提示文:
-=-=-=-=-

プープーの罠
2004年09月03日(金)

ハピネス

忙しかった仕事のキリがよくなったので打ち上げ
だそうで、私はそんな苦労もないまま混ぜてもらう。
焼き肉食べ放題。

私はこの会社に入って以来
ろくに会話をしてはいない
のですが、派遣で来る人材の中では
ずば抜けて人当たりがいいと言われ、
最近は愛想笑いのやり方すら
忘れがちなのですが、

この会社は、私のなげやりが
そのまま通ってしまうのが
いいところであり悪いところである。

普段ろくなものを食べてなかった
ところに焼き肉
という時点で
胃がびっくりしたのでしょう。
日本酒を少し飲んだ時点で
具合が悪くなった。

トイレに閉じこもり、
何をするでもなく ただ何となく、
話を聞いているのが億劫だった
ような気もする。

この会社はみんながみんな
会社のことを考えてる。
前の会社とは正反対である。

心配してFさんがトイレをのぞきに来て、
Fさんは正社員であり、台湾人であり、
いつもいつも行動が突飛、
それはたいてい はた迷惑に見える
けれど、私は彼女のピュアさが好きだ。
彼女は私の隣に座って手をつなぎ、鼻歌を歌っていた。

-=-=-=-=-

記録データ:
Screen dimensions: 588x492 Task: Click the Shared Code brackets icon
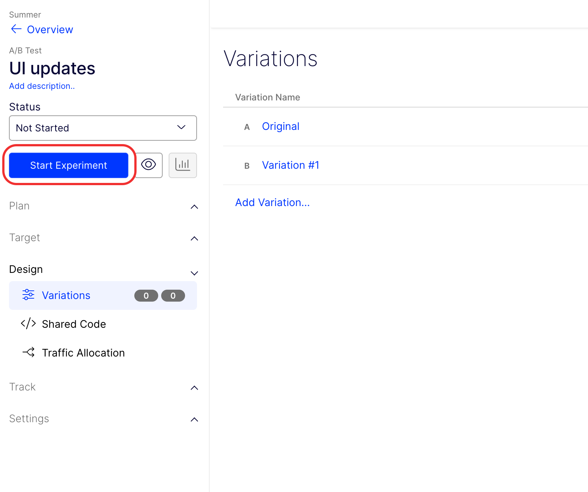28,323
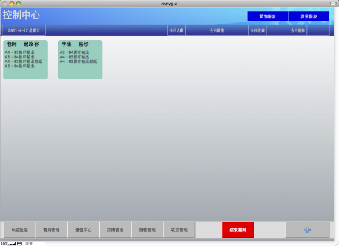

-=-=-=-=-

やること: 焼き肉の打ち上げを書いた日記の続きを、最後の文の後から書き継いでください。

回答:
アジア系の女の子独特の 跳ねるように軽い
日本語も好きだ。

彼女の歌を聴きながら、
ぼんやりとハニちゃんのことを思う。
酔うといつも思い出す。
最近お酒を飲んでいなかった。

注文したのはハニちゃんがよく飲んでいた銘柄
辛口で、私はあまり好きじゃない
けれど、よく 一緒に飲みましたね。
クラクラしながら抱き締められた
あの頃は確かに幸せだった。

何だか無性に涙が出そうで
私は気持ちが悪いからと個室に移り
便座に腰掛けて頬杖をついた。

2時頃解散、タクシー組は帰路に向かい
あとは始発待ち組、Fさんに手を引かれて
私も会社に戻り、少し休む。
ぐっすり眠るみんなを横目にふらりと帰り、
それから泥沼のように眠りにつく。

今が幸せじゃない
わけじゃないけれど、
それは今はわからない。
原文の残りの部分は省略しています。